▸ Directions:
Starting at the line that holds "Click the SynKIR-310 blue progress marker", restate every line word for word up to and including the last one in the listing below, and omit all pictures.

▸ Source material:
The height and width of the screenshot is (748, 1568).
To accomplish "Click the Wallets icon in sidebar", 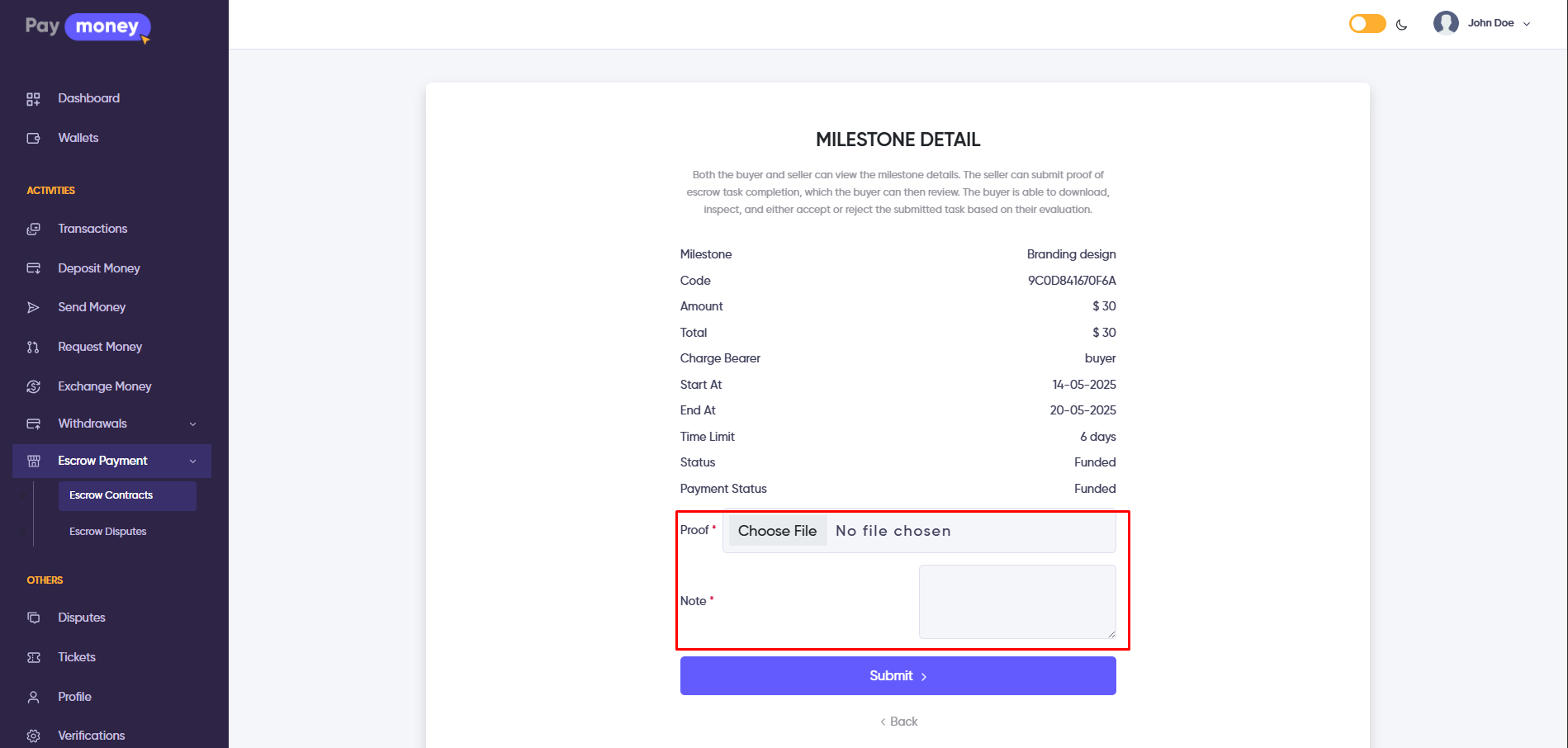I will pos(33,139).
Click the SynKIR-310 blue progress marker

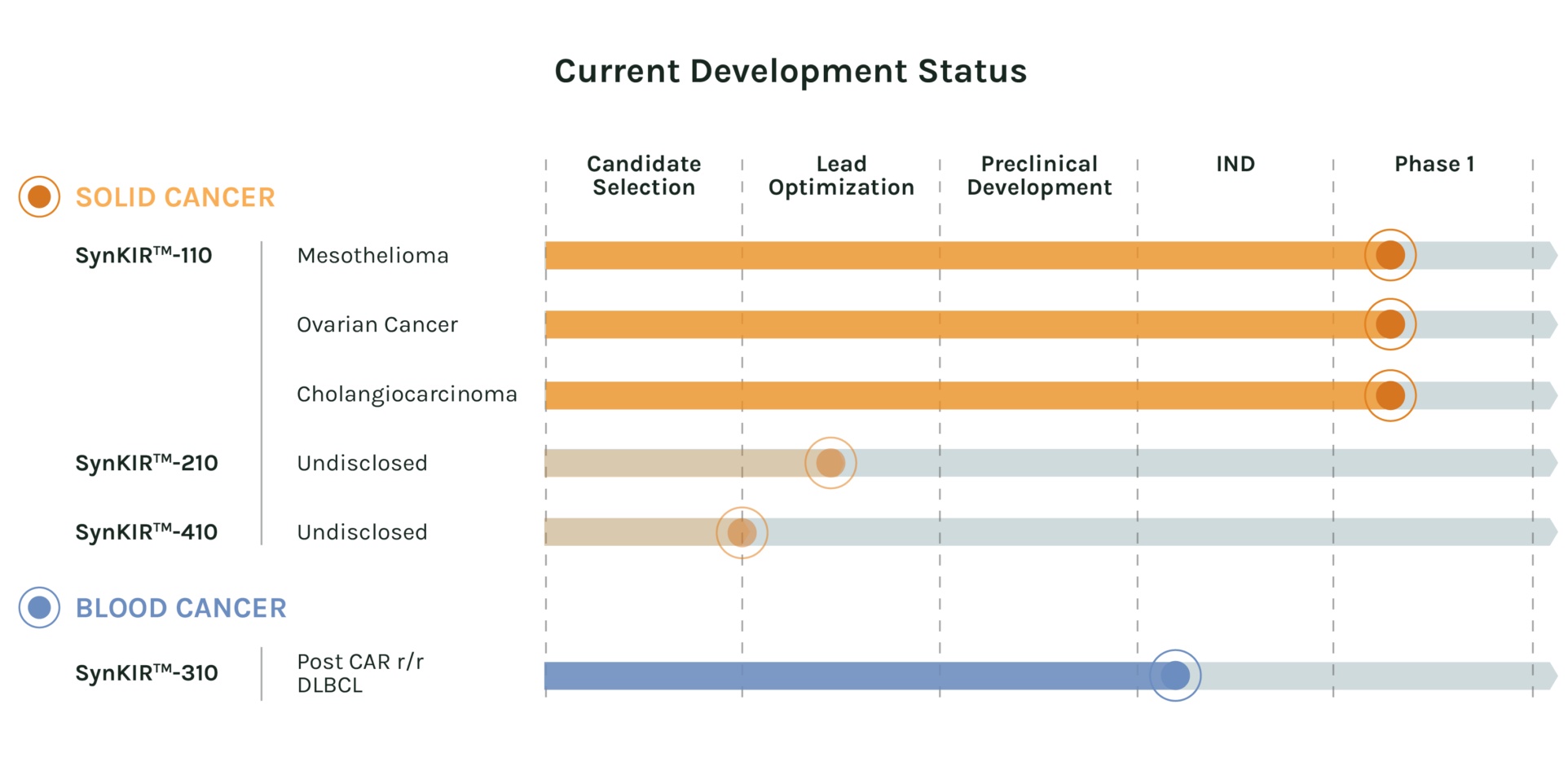pyautogui.click(x=1174, y=675)
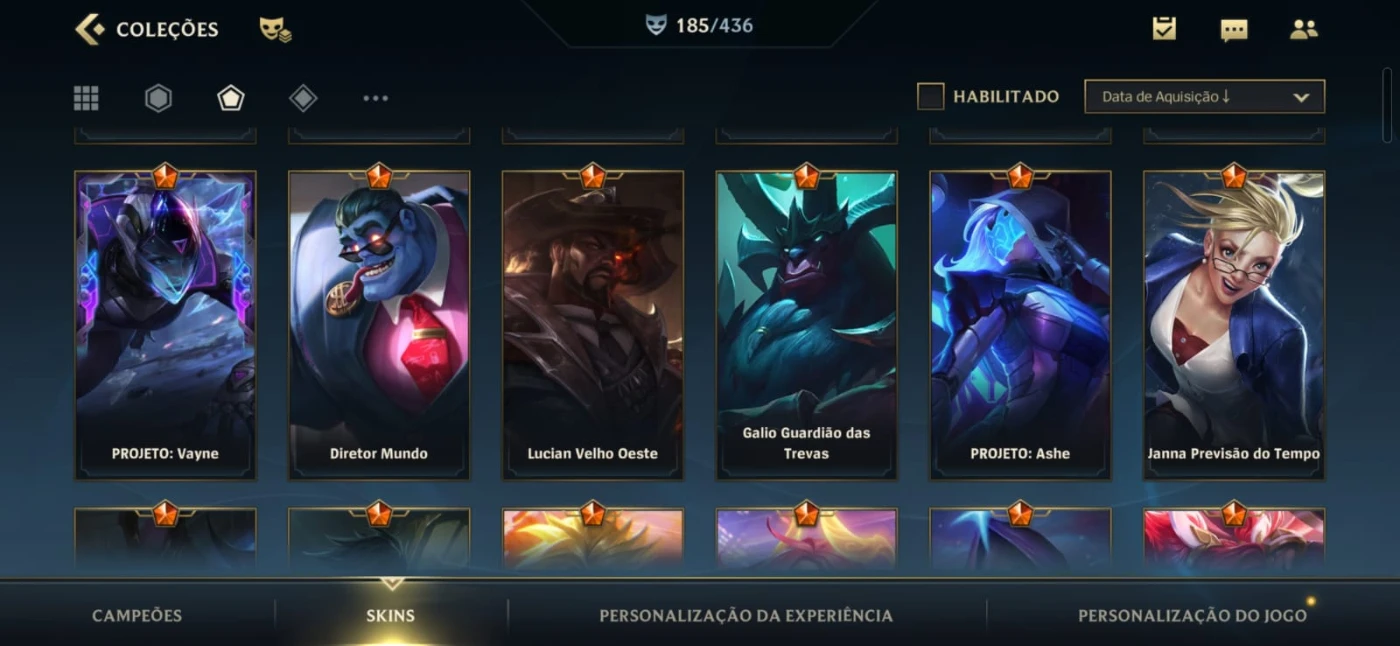1400x646 pixels.
Task: Open the friends list icon
Action: 1304,30
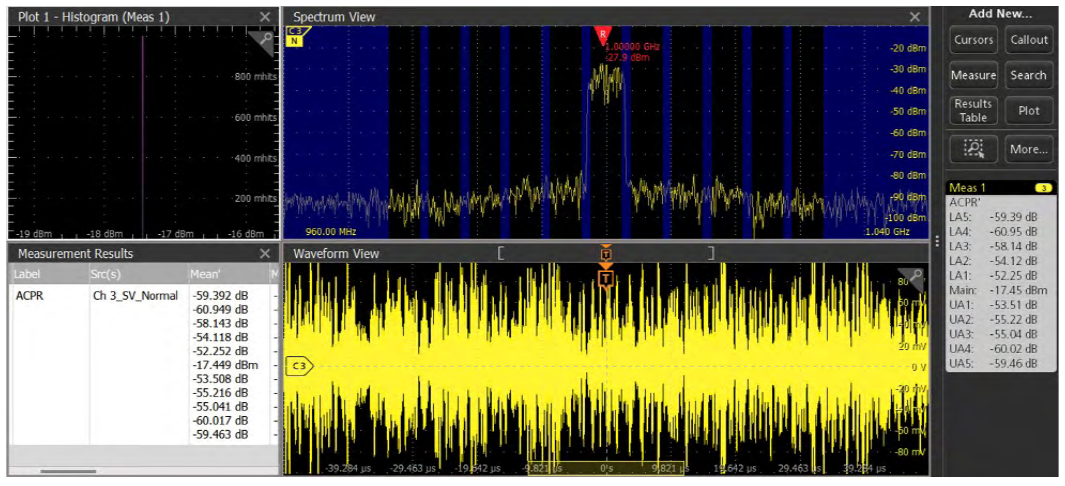Select the red R reference marker
This screenshot has height=486, width=1065.
coord(602,35)
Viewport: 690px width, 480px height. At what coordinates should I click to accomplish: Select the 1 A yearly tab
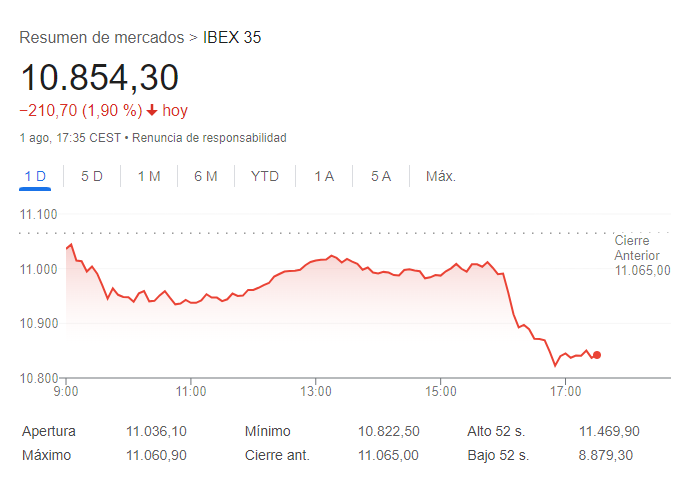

▸ Answer for this exercise:
Click the SynKIR-310 blue progress marker

pyautogui.click(x=1174, y=675)
1400x646 pixels.
Task: Open the friends list icon
Action: 1304,30
Select the red R reference marker
This screenshot has height=486, width=1065.
coord(602,35)
Viewport: 690px width, 480px height. At what coordinates should I click to accomplish: Select the 1 A yearly tab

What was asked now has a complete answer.